Item position entries
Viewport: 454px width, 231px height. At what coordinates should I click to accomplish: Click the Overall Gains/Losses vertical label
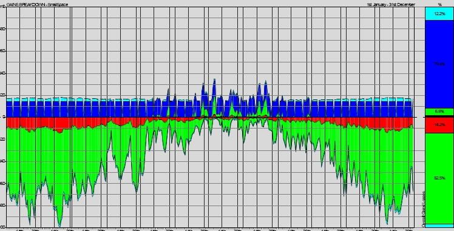(x=423, y=209)
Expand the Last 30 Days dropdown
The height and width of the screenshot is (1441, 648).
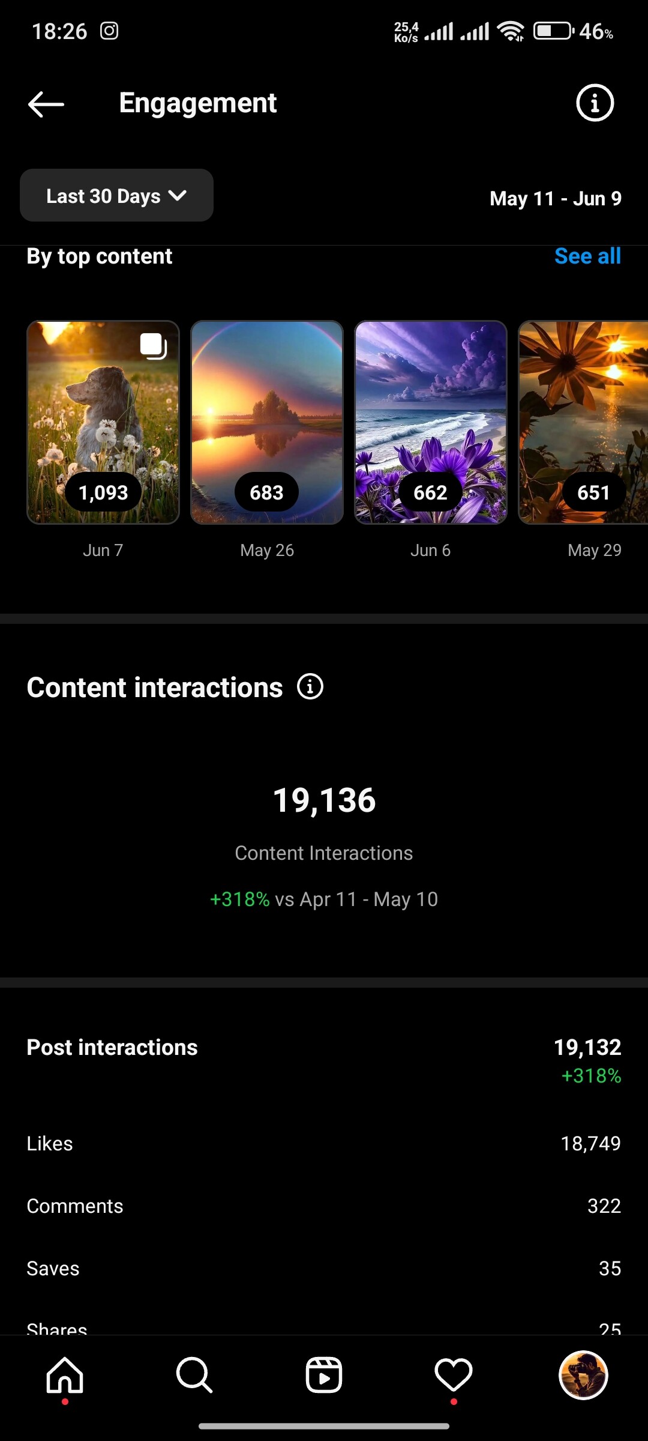click(x=116, y=195)

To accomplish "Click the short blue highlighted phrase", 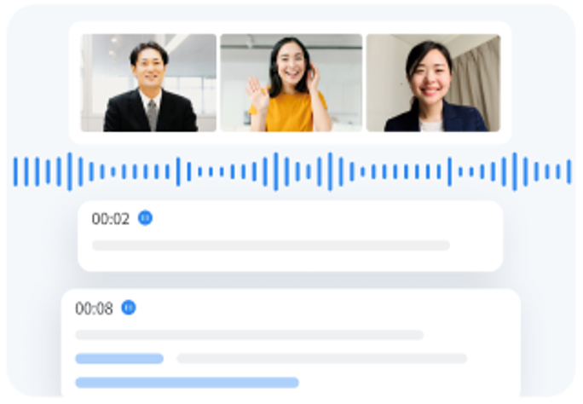I will pyautogui.click(x=119, y=359).
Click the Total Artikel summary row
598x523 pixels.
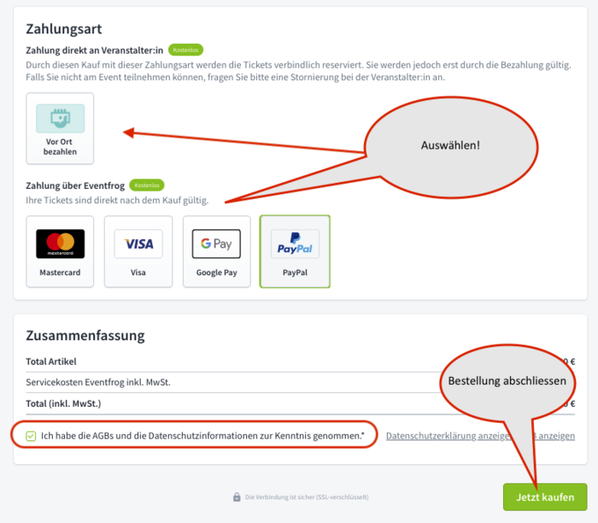point(300,361)
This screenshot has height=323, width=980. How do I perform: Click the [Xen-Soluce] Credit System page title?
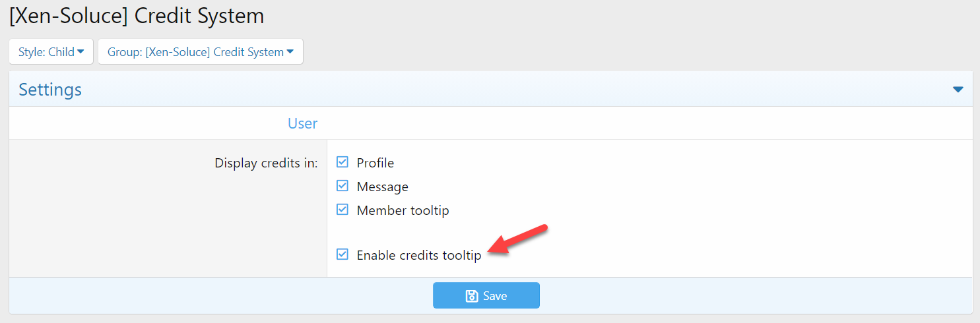(137, 16)
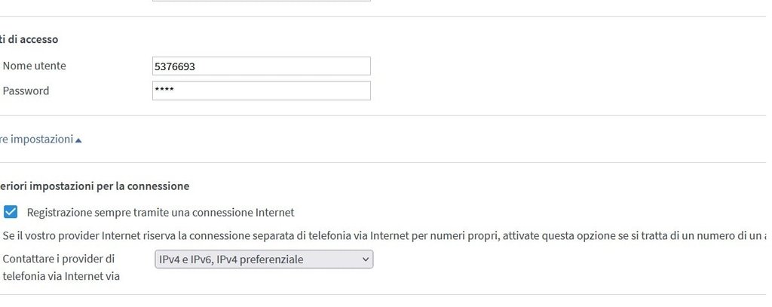Click the 'di accesso' section heading
This screenshot has height=307, width=772.
point(30,39)
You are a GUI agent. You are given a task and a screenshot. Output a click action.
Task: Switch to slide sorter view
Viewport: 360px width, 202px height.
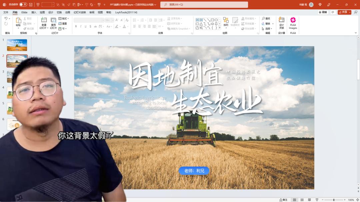tap(302, 200)
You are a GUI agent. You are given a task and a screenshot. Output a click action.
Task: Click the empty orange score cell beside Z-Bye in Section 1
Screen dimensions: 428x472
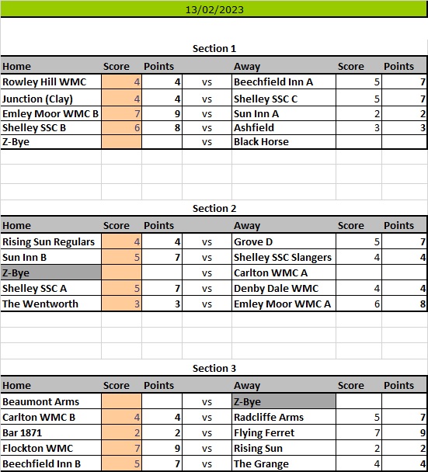[121, 141]
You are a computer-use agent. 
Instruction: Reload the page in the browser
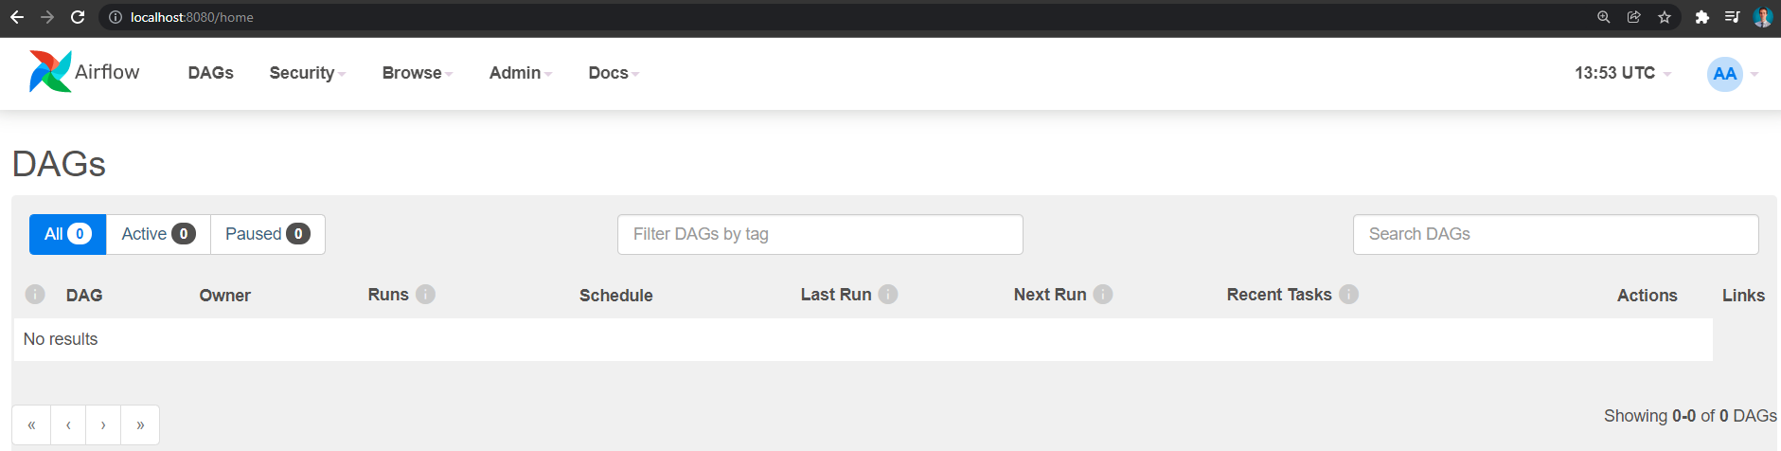(78, 17)
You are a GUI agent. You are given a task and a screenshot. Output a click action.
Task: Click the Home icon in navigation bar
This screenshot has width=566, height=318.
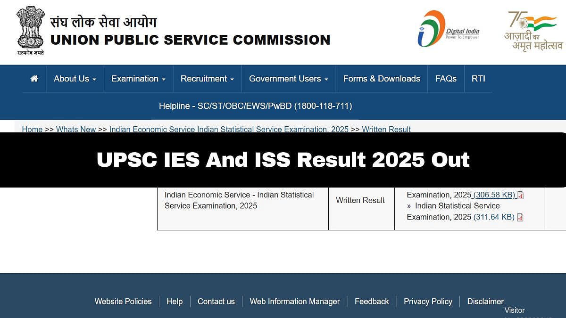point(34,79)
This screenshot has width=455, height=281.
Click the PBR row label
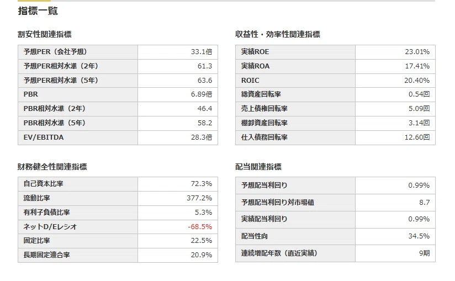(31, 94)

WHAT YOU WILL DO:
Rewrite the part of the records that opens with the line containing "You are a computer-use agent." and runs through the end of the records, replacing "Reload the page" with "Refresh the page" and changing nothing else. Leave the pictures out of your answer.

WRITTEN RESPONSE:
You are a computer-use agent. 
Instruction: Refresh the page in the browser
(78, 17)
You are a GUI agent. You are given a task and a screenshot. Output a click action.
Task: Click the Home icon in navigation bar
This screenshot has width=566, height=318.
point(34,79)
This screenshot has width=455, height=281.
Click the PBR row label
(31, 94)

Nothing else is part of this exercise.